第150章 私が家まで送る

ホテルを出て、雲田陵光の目を避けると、星野寒の瞳に漂っていた冷たい光が少しずつ収まっていった。

初陽の抵抗を無視して、彼は彼女をしっかりと抱き寄せ、自分の車へと押し込んだ。

初陽は抵抗しようとしたが、男女の力の差があまりにも大きく、まったく抗えないことに気づいた。

「離して!一体何をするつもり?」

寒は薄い唇を引き締め、一言も発せず、初陽を助手席に座らせると、安全ベルトを締め、ドアを閉めた。素早く運転席に戻り、窓をロックした。
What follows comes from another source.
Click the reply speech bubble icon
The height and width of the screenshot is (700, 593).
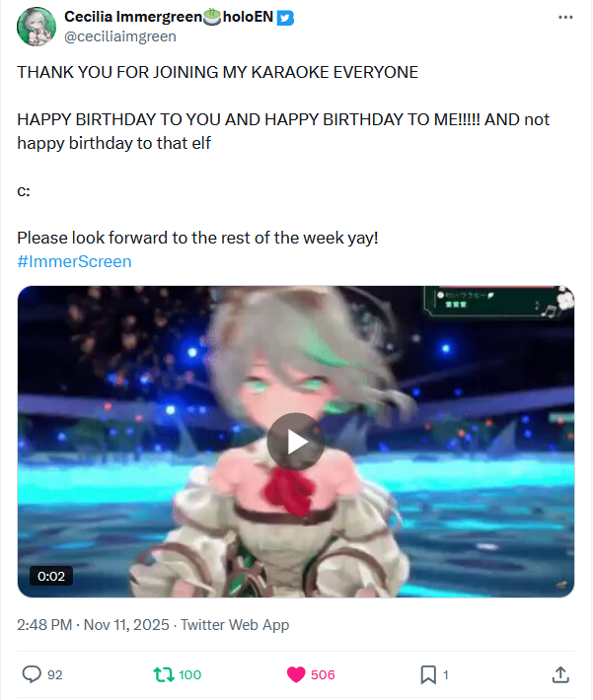click(x=32, y=674)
初陽は怒りで仕方なく、白い小さな顔に赤みが差し、普段にはない色っぽさが増していた。

「どこへ連れて行くつもり?」

「家まで送るよ。もう遅いし、一人で帰るのは安全じゃない」寒は彼女をちらりと見て、淡々と答えた。

そして、車を発進させ宇虹ホテルを後にした。

「私の車はどうするの?」初陽は突然、レンタルした車がまだホテルの入り口に停まっていることを思い出し、慌てて尋ねた。

寒は助手席でまだもじもじしている女性をじっと見つめ、低い声で言った。

「明日、広田崇に取りに行かせる…今夜、君を助けた見返りに、大人しく家まで送らせてくれないか?もう騒がないでくれる?」

初陽はハッとして動きを止め、じっくり考えた。今夜、寒がいなければ、陵光の目の前で無事に逃げ出すことはできなかっただろう。これ以上抵抗する理由はない。しかも車はすでに走行中だった。

彼女は唇をきゅっと結び、完全に静かになった。

腕を窓際に置き、右手で顎を支えながら、こっそり寒を見た。

男の美しい横顔が不意に彼女の目に飛び込んできた。薄暗い月明かりの中、車窓の外の高層ビルや木々の影が彼の顔に映り、朧げな姿は夜空に浮かぶ静止画のようで、初陽のすべての思考を凍りつかせた。

「石川桐人だけでなく、雲田陵光にも近づくな。彼は危険だ、気まぐれすぎる。何かしたいこと、必要なことがあるなら、私に頼みたくないなら村田城を頼るといい。彼が一番信頼できる…」寒は前方を見つめながら、長い指で舵を握り、物思いにふけるように言った。

男の声が初陽の凝視を中断させた。彼女の瞳に一瞬の慌てが走り、急いで寒から視線を外し、前を向いた。

その後、彼女はまた顔を向け、こっそり寒を見たが、彼はまだ前方を見つめたままで振り向かなかった。先ほど高まった鼓動が静まるのを感じた。